An Epic is bigger than a story and smaller than a feature. It contains:

  • A name in the activity-shaped form.
  • A one-line description that names what the person does.
  • Journey coverage — which J-numbered steps this Epic addresses.
  • A done-means — the testable condition under which the Epic is finished.
  • A backbones list — the 5–8 candidate stories the Epic likely contains.
  • A recommended start — which story the trio recommends pulling first.
  • Dependencies — what other Epics or external work this depends on.
  • Open questions — what must be resolved before stories can be refined.

The Epic kickoff

The Epic kickoff is a 60-minute trio session — PO, Tech Lead, QA, plus the Designer when relevant. The output is the artifact above.
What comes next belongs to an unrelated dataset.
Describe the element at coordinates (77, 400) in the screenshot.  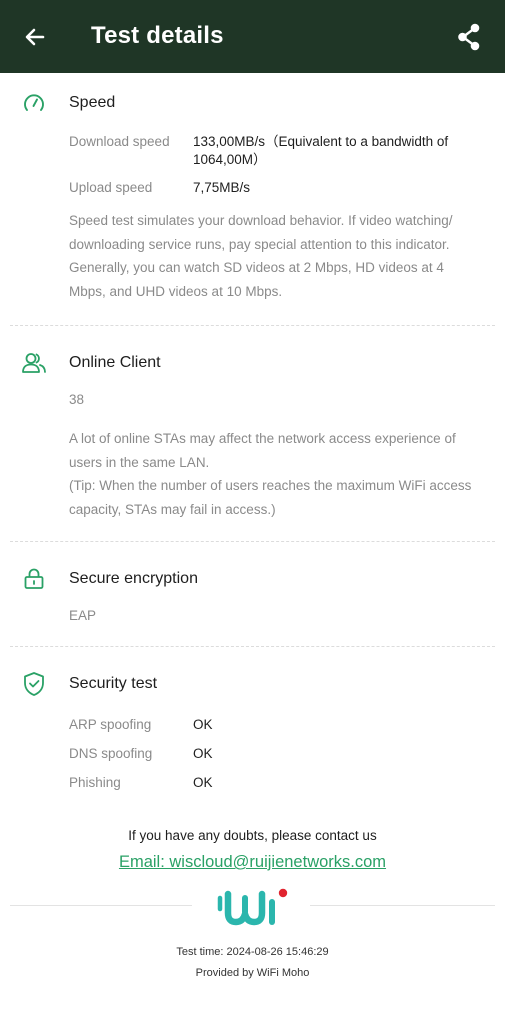
I see `online-client-count: 38` at that location.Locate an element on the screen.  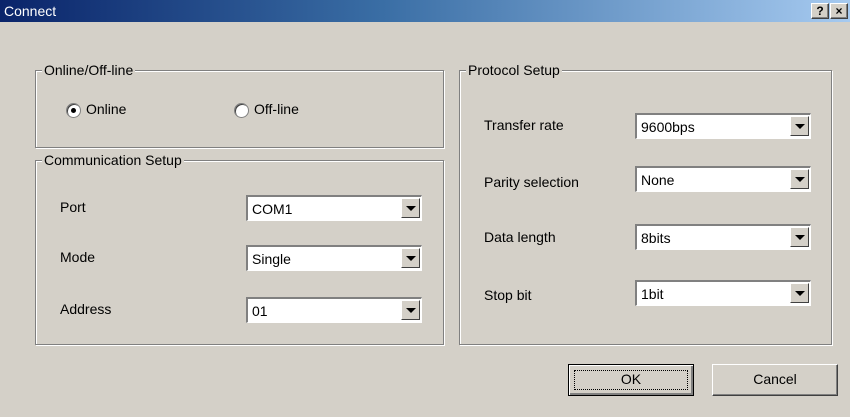
transfer-rate-select: 9600bps is located at coordinates (723, 126).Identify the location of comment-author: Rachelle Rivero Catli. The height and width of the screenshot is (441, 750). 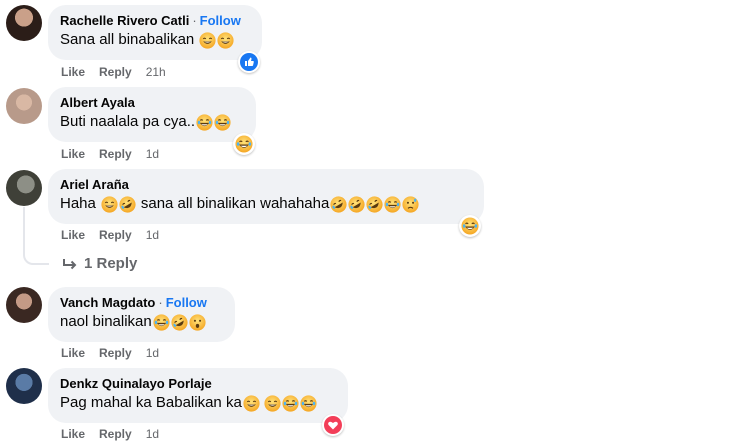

The session has three movements.

  1. Read the brief together. Twenty minutes. The brief is on screen. Each section is read aloud. Questions surface. The Tech Lead notes anything that suggests a TDB is missing or stale.
  2. Walk the journey. Twenty minutes. Each journey step in scope is named. The Epic emerges as the coherent slice through those steps.
  3. Backbone candidate stories. Twenty minutes. Each backbone is a one-liner — as [person], I want [moment-action], so that [outcome]. Not refined. Sized roughly. The trio agrees on the recommended start.

The kickoff produces an artifact, not a meeting note. The artifact is what the next session — story writing and amigos — refers to.

Epic vs Feature

A common confusion. The corpus pattern:

  • A Feature Brief in Volume II usually contains one or more Epics in Volume III.
  • An Epic contains stories that, when shipped, complete the activity-shaped outcome.
  • A story is a single moment within the Epic.

For small features, the Epic and the Feature Brief look similar. For large features, the Feature Brief contains 2–3 Epics, each with its own journey coverage and done-means.

When an Epic is not yet ready

The kickoff sometimes reveals that the Epic is not yet ready to be sliced into stories. Common reasons:

  • A discovery question is still not witnessed. Story-writing on it would produce stories built on assumption.
  • A dependency is undated. The Epic's done-means depends on a third-party integration whose contract is not signed.
  • An ADR is missing. A technical choice the Epic hinges on is not yet recorded.

Each of these is named, owned, and dated. The Epic returns to the kickoff agenda when the blockers clear. Trying to write stories on an Epic that is not ready produces stories that need to be rewritten — the most common source of mid-sprint scope churn.